_DO THIS_
Rewrite every line of the data below, substituting "Tap" for each occurrence of "Click" and keeping everything else unchanged. Omit the pictures from your answer.

_STORED ROWS_
------------------------------------

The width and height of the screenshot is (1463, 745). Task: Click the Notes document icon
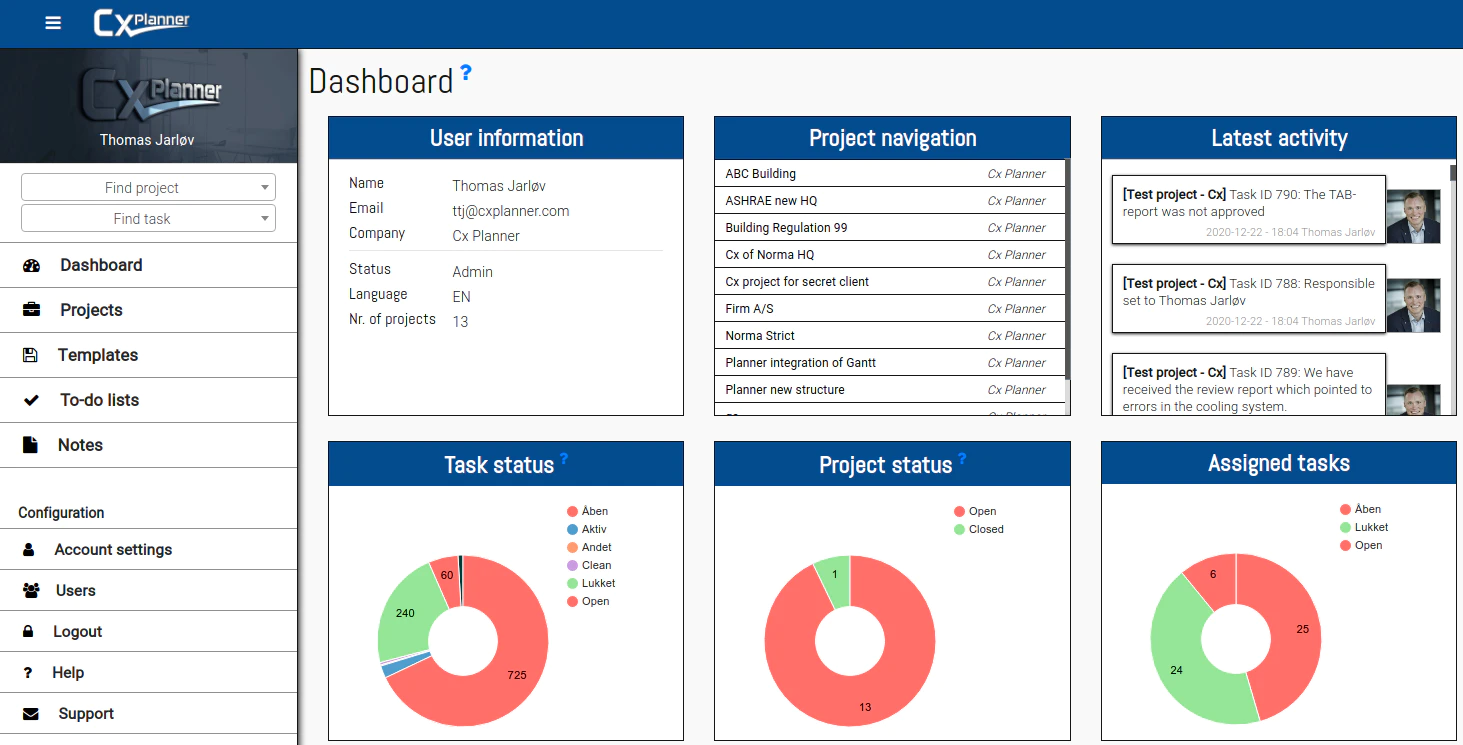[30, 445]
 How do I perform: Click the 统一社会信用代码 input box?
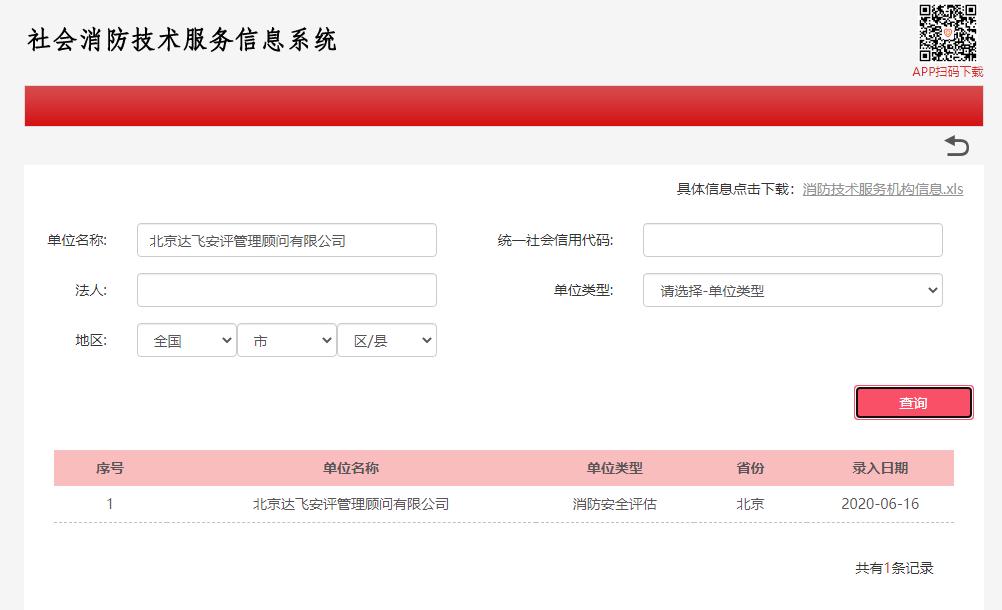point(792,240)
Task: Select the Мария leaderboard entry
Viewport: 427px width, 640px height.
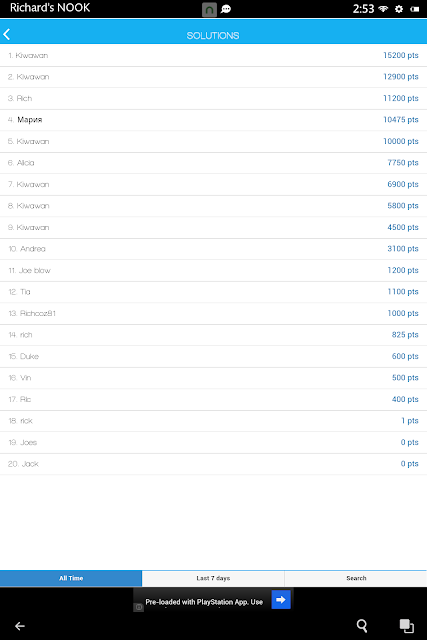Action: [x=214, y=120]
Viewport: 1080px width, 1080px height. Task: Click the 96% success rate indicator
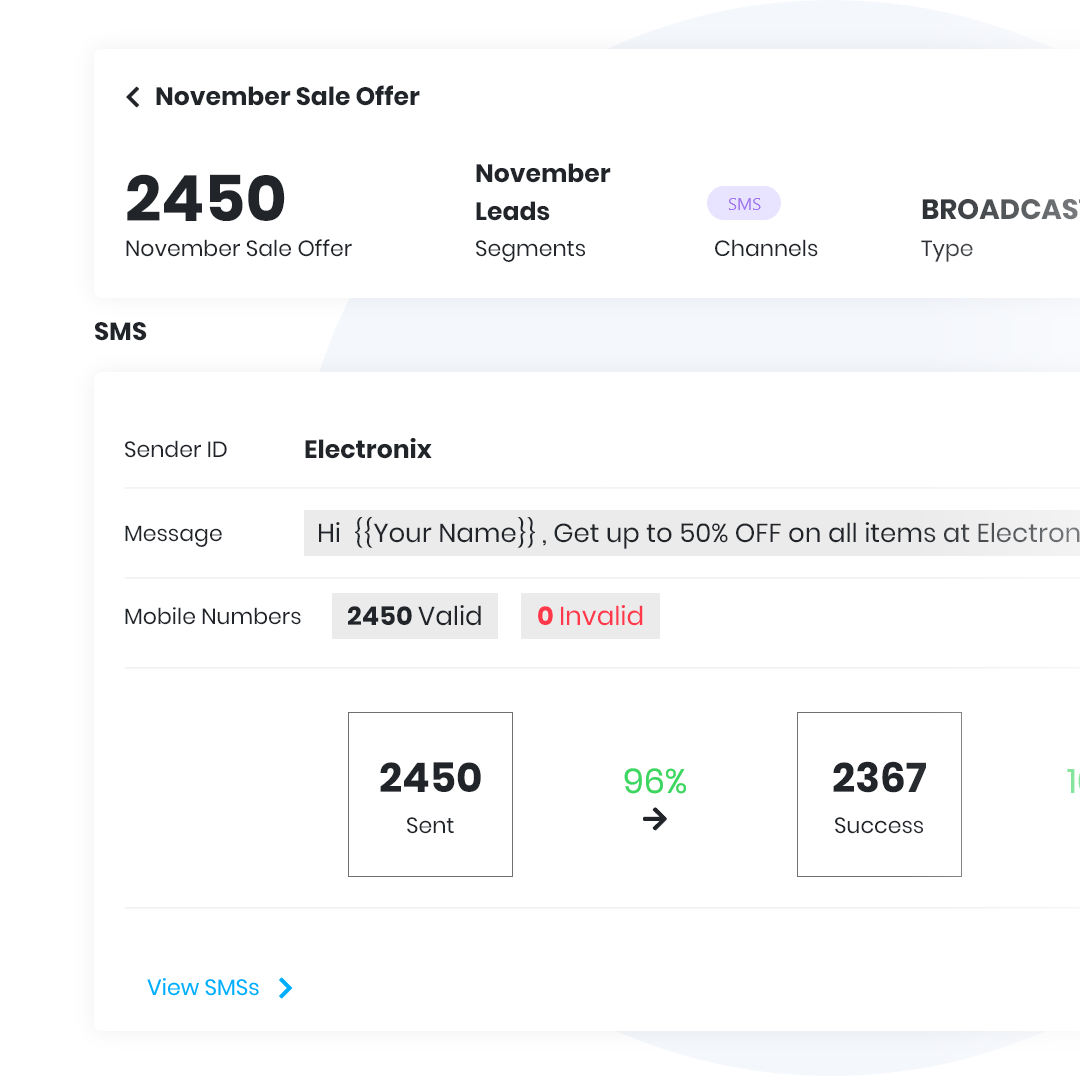point(654,780)
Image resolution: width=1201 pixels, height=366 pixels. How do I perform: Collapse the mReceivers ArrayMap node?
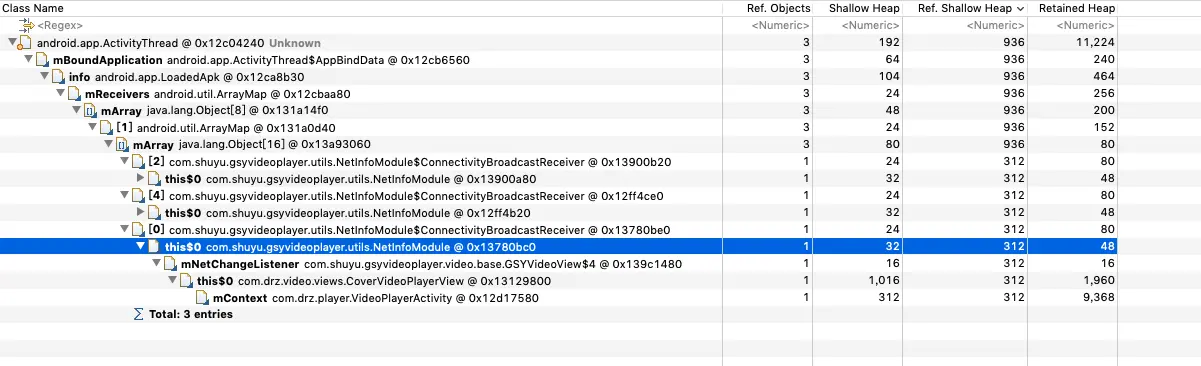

------------------------------------

_WRITTEN ANSWER_
The width and height of the screenshot is (1463, 745). Task: Tap the Notes document icon
[30, 445]
 How do I perform: Tap the 统一社会信用代码 input box?
point(792,240)
Task: Select the Мария leaderboard entry
Viewport: 427px width, 640px height.
Action: [x=214, y=120]
Viewport: 1080px width, 1080px height. Task: Tap the 96% success rate indicator
point(654,780)
Image resolution: width=1201 pixels, height=366 pixels. How do I perform: Collapse the mReceivers ArrayMap node?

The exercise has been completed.